_Stored entries_.
╭──
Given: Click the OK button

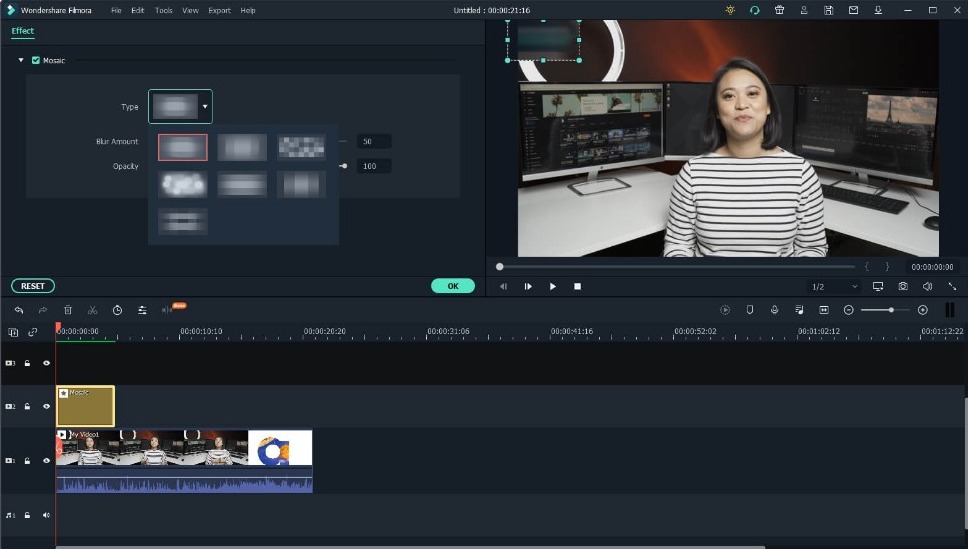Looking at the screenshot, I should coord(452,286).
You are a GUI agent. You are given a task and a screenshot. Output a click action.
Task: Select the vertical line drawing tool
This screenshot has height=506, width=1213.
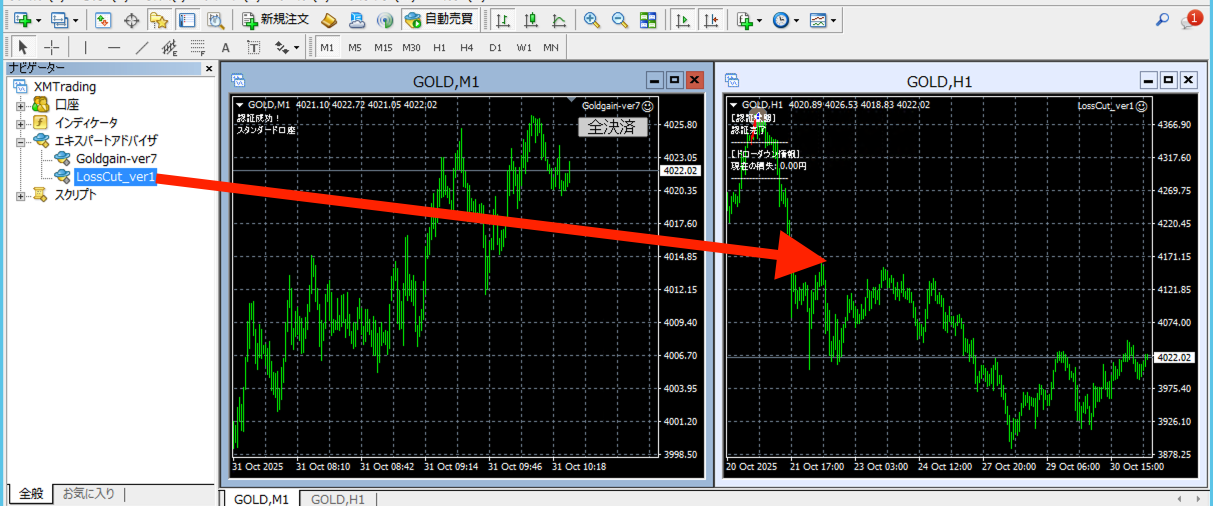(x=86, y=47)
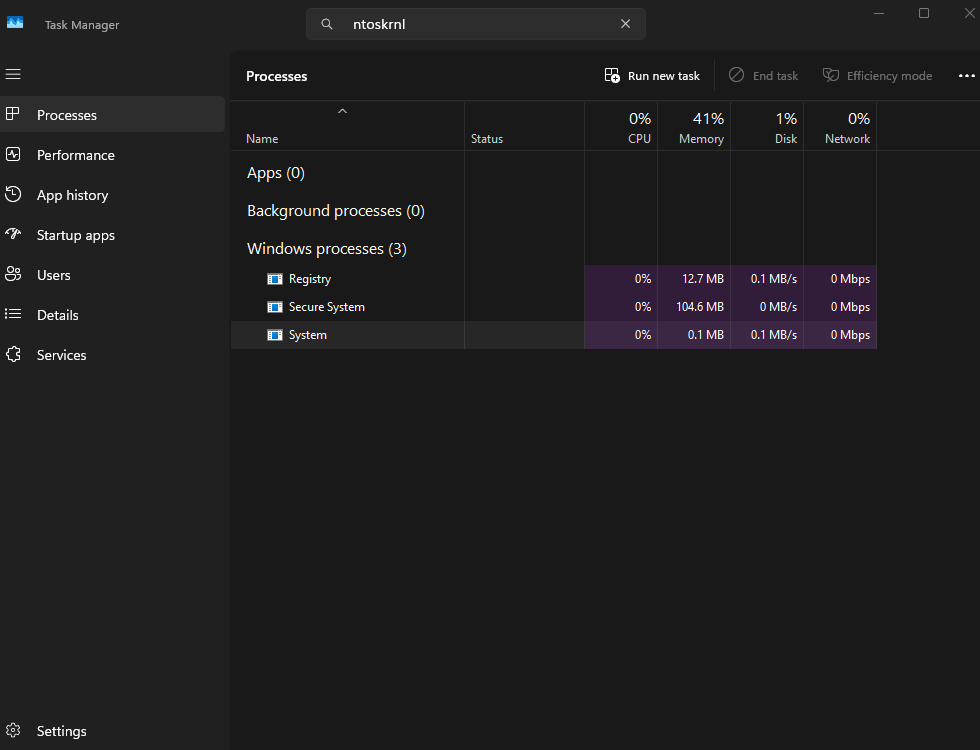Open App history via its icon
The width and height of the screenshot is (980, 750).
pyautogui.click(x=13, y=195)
╰──
╭──
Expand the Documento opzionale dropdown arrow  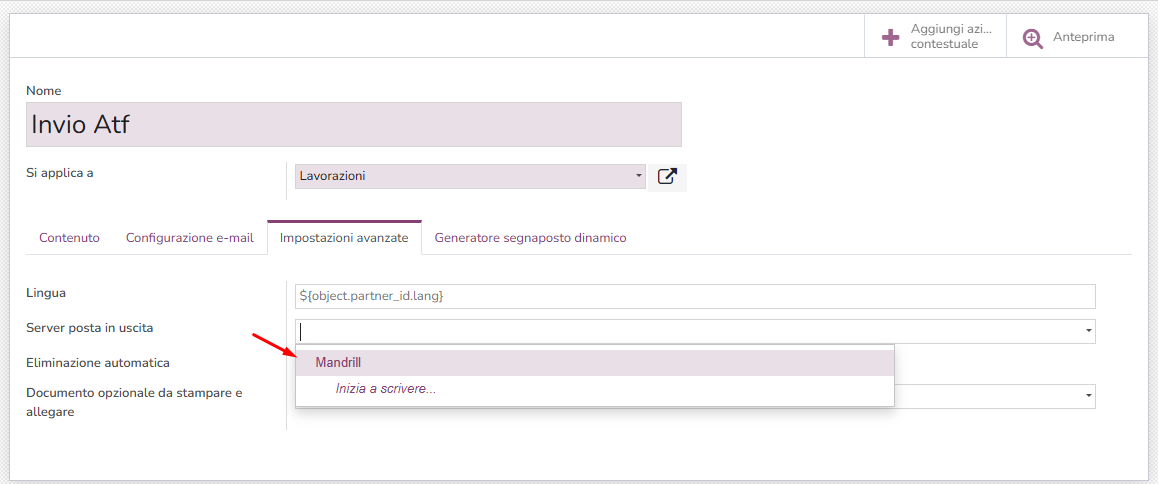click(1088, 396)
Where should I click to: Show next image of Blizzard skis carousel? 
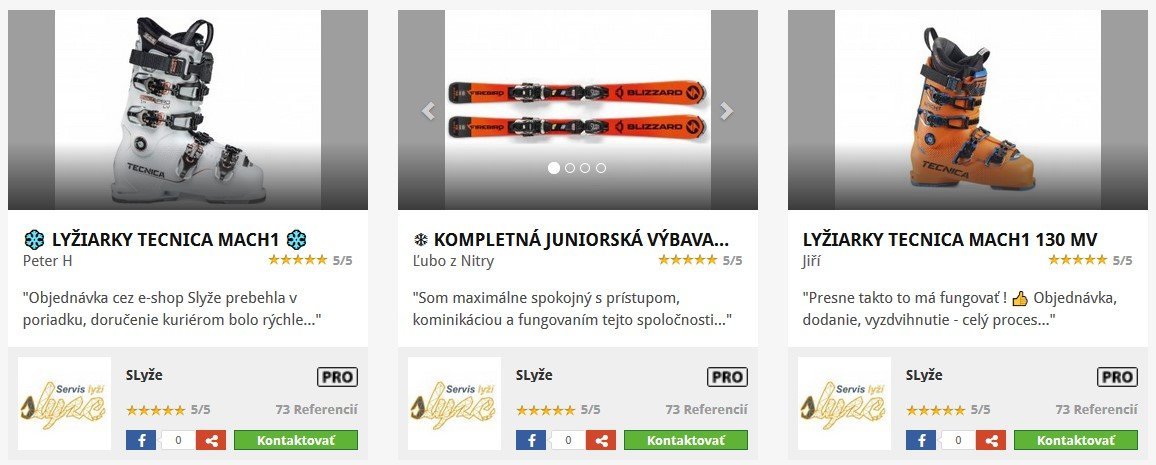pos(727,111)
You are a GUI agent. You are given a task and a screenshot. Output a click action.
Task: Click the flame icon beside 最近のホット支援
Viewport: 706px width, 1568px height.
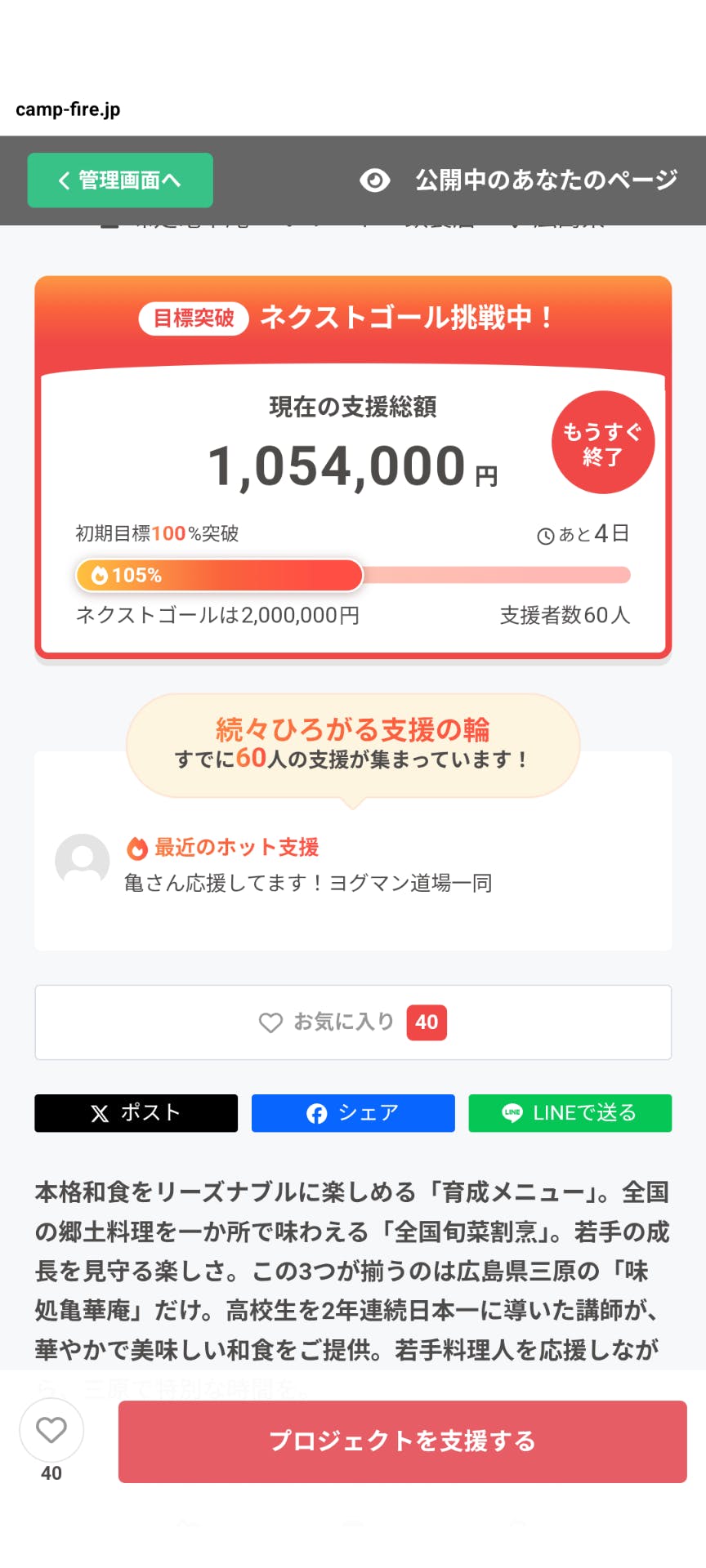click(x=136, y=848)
╰──
_PROMPT_. Once the line with "Given: Click the OK button" is found above, print it and every line after it through the line with "Task: Select the vertical line drawing tool", exactly. Pictures stay out.

_WRITTEN SOLUTION_.
Given: Click the OK button

Looking at the screenshot, I should coord(452,286).
You are a GUI agent. You are given a task and a screenshot. Output a click action.
Task: Select the vertical line drawing tool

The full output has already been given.